Little Baby Bum's popularity increased after the release of its 2nd compilation of videos which was approximately one hour long. To create a one-hour-long video they combined individual videos into long-form videos. The rationale behind this change was so that "parents wouldn't have to keep pressing the play button after each video had finished."

The OpenSlate company published a list of YouTube's 10 most profitable channels of 2014, ranking Little Baby Bum in 4th place with 270 million views and $3.46 million in earnings.

In June 2018, LBB announced an upcoming live show tour in 30 cities throughout the UK.

In September 2018, Little Baby Bum was bought by Moonbug Entertainment for an undisclosed sum. By the time of the purchase, LBB had accumulated 16 million subscribers and about 23 billion views across Netflix, Prime Video, and YouTube.

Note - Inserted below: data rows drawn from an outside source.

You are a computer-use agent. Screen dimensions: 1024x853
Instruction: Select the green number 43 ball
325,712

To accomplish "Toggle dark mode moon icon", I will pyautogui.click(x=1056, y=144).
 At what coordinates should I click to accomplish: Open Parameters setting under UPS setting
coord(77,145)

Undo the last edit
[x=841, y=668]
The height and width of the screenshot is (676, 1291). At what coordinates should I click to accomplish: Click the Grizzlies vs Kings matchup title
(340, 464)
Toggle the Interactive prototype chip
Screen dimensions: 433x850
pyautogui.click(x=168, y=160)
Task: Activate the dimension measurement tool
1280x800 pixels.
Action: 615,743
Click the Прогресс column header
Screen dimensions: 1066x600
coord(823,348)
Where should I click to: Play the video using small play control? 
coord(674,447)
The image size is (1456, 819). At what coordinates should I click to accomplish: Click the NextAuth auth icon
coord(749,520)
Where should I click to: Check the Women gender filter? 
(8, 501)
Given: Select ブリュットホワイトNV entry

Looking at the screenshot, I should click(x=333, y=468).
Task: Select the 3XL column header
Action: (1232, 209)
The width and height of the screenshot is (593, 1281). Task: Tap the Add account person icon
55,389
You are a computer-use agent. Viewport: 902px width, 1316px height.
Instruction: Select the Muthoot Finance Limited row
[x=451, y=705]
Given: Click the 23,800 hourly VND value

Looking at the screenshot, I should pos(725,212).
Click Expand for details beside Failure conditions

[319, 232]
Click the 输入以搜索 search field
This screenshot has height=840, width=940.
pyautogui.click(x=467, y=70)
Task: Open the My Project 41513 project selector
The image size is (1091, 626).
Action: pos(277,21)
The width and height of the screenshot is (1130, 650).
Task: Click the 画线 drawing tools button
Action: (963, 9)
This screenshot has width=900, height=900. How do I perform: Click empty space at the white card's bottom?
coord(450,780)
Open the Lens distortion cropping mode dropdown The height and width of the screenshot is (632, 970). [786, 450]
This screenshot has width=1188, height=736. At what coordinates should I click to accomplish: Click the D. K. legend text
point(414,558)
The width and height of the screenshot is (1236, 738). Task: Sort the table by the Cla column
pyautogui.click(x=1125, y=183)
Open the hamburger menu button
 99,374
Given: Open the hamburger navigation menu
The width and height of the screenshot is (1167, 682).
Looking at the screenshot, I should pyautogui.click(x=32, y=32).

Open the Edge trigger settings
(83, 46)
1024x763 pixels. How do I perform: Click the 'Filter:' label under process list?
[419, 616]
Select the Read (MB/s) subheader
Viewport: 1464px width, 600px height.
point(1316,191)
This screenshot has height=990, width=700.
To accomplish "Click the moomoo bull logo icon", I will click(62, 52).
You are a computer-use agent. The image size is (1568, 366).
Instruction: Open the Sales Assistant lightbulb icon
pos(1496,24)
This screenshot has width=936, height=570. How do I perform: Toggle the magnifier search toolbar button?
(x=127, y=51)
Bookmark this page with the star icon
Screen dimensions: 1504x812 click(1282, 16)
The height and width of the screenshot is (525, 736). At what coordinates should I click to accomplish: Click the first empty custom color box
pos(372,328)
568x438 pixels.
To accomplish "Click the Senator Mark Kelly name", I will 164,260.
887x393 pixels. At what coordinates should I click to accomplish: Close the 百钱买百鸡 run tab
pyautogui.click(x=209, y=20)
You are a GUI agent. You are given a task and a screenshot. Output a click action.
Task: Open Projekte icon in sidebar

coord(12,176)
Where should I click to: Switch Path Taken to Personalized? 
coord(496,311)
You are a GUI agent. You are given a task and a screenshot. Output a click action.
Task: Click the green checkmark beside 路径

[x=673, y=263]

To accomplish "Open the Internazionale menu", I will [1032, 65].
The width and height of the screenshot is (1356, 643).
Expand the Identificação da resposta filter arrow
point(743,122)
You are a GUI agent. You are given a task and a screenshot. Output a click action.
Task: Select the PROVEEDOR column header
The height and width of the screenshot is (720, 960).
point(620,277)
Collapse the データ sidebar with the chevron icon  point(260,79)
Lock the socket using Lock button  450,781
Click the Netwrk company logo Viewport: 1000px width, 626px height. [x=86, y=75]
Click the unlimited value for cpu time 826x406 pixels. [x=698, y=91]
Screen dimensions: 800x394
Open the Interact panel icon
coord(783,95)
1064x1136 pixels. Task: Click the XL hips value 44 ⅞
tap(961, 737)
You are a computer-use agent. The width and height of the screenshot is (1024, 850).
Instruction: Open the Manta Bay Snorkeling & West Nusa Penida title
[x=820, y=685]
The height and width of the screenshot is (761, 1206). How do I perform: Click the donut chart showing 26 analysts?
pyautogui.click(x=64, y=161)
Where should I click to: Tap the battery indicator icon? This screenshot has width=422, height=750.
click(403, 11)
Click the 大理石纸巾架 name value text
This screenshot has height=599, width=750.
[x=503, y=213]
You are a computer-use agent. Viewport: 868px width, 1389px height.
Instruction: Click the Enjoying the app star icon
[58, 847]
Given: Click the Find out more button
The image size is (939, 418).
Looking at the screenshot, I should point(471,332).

In April 2020, Moonbug signed a deal with Chinese video platform Xigua Video, to host the show on its platform in China.

==Characters==
- Mia (voiced by Mila Lieu from 2011-now)
- Jacus (voiced by Shash Hira from 2014-now)
- Pig (voiced by Kit Connor from 2016-now)
- Baa Baa (voiced by Leo Woodall from 2011-now)
- Daisy (voiced by Emma Tate from 2011-now)
- Incy Wincy (voiced by Louis Partridge from 2011-now)
- Infant Giant panda (voiced by Florence Pugh from 2011-now)
- Twinkle (voiced by Millie Bobby Brown from 2011-now)

==Rankings==
Since 2014 when the video was posted, Little Baby Bum's 54-minute compilation video of Wheels On The Bus | Plus Lots More Nursery Rhymes | 54 Minutes Compilation has had 2.3 billion views and was YouTube's 39th most viewed video of all time. At that time, this video was the most-watched video of all time on YouTube, surpassing Psy's Gangnam Style, and was the first non-music video to reach 1 billion views.

As of April 2016, Wheels On The Bus had attracted over 1.33 billion views. It was officially recognized as the number one educational video by Guinness World Records in 2017.

As of 2018 Little Baby Bum was the world's tenth-largest YouTube channel with 16.5 million subscribers. In 2020 the show attracted over 1.5 billion monthly views and over 80 million subscribers.

==Merchandise==
LittleBabyBum signed a licensing deal to launch a set of plush toys of its main characters, extracted from the traditional English nursery rhymes, like Incy Wincy Spider and Baa Baa Black Sheep. This deal was signed with Commonwealth Toy, the same company that makes plush versions of Angry Birds, and also distributes products for Care Bears and SpongeBob SquarePants. The plush toys went on general release on 18 May 2016.

Little Baby Bum signed a toy master agreement with MGA Entertainment in August 2020 in which MGAE is the worldwide licensing agent for merchandise based on the animated show.

As of December 2025, Little Baby Bum is the #1 most popular nursery rhyme program to sell its toys & clothes in retail stores like Smyths Toys, The Entertainer, Target, Walmart, Costco, Macy’s, Kohl's and Philippine toy retailer Toy Kingdom.